Oleh karena itu, sinema merupakan bidang studi yang sangat cocok untuk dijadikan analisis semiotik. Tanda terdiri dari beberapa sistem yang berbeda dan juga bekerja sama untuk menghasilkan efek yang diinginkan. Dengan membedakan antara penanda dan petanda, Ferdinand de Saussure menempatkan penanda dalam konteks komunikasi manusia. Penanda adalah bunyi atau untaian yang memiliki arti penting, seperti yang dikatakan, ditulis atau dibaca. Sedangkan petanda adalah gambar, yang menggambarkan gagasan atau konsep dari unsur mental bahasa. (Sobur, 2009 :125).
Film membangun narasi melalui berbagai tanda yang bekerja bersama untuk menyampaikan pesan moral. Misalnya, hubungan antar karakter sering menjadi representasi nilai-nilai yang ingin ditekankan, seperti kerja sama atau empati. Penonton tidak hanya menyerap hiburan, tetapi juga mengambil pelajaran dari apa yang mereka lihat.
Pengaruh Budaya dan Ekonomi Film
Selain menjadi alat komunikasi, film juga memainkan peran besar dalam mempromosikan budaya di kancah internasional. Banyak film memperkenalkan tradisi dan nilai budaya yang unik, menjadikannya sarana diplomasi budaya yang efektif. Di sisi lain, film juga memberikan kontribusi besar pada perekonomian, baik melalui distribusi internasional maupun penyelenggaraan festival film yang meningkatkan daya tarik pariwisata dan reputasi global sebuah negara.
Festival seperti Sundance Film Festival: Asia, yang diselenggarakan di Indonesia, menunjukkan potensi besar industri film lokal untuk menjangkau audiens global. Dengan narasi yang otentik dan beragam, film Indonesia memiliki peluang untuk menjadi sarana promosi budaya sekaligus alat edukasi yang mendalam.
Film bukan hanya sekadar hiburan; ia adalah medium komunikasi yang dapat mengubah pola pikir, menyampaikan pesan moral, dan memengaruhi perubahan sosial.
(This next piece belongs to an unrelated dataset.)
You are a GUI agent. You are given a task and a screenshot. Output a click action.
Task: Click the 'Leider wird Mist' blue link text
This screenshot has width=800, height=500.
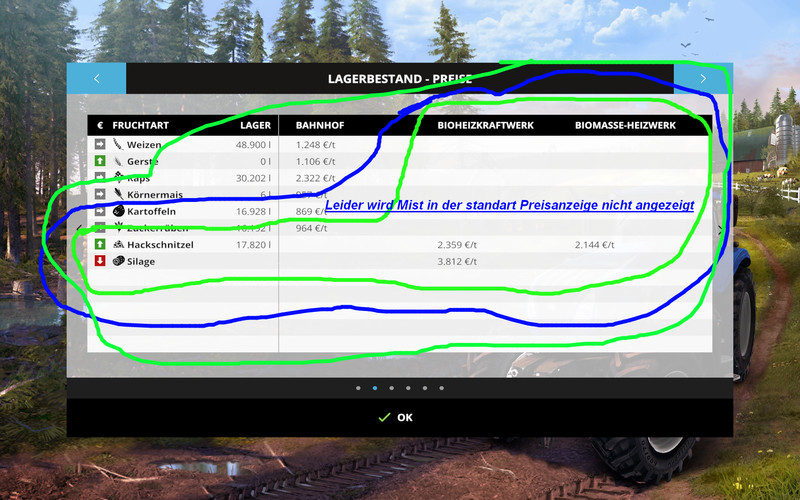pyautogui.click(x=509, y=204)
Sebagai alat komunikasi massa, film menggabungkan estetika dan nilai edukatif yang mampu menjangkau audiens secara luas. Kolaborasi antara pembuat film, pemerintah, dan masyarakat sangat penting untuk memastikan bahwa film tidak hanya relevan secara budaya tetapi juga memberikan dampak sosial dan ekonomi yang positif.
Untuk memaksimalkan potensi ini, kolaborasi antara kreator, pemerintah, dan masyarakat sangat penting. Industri film tidak hanya tentang pencapaian artistik, tetapi juga tentang menciptakan dampak yang positif di tengah masyarakat.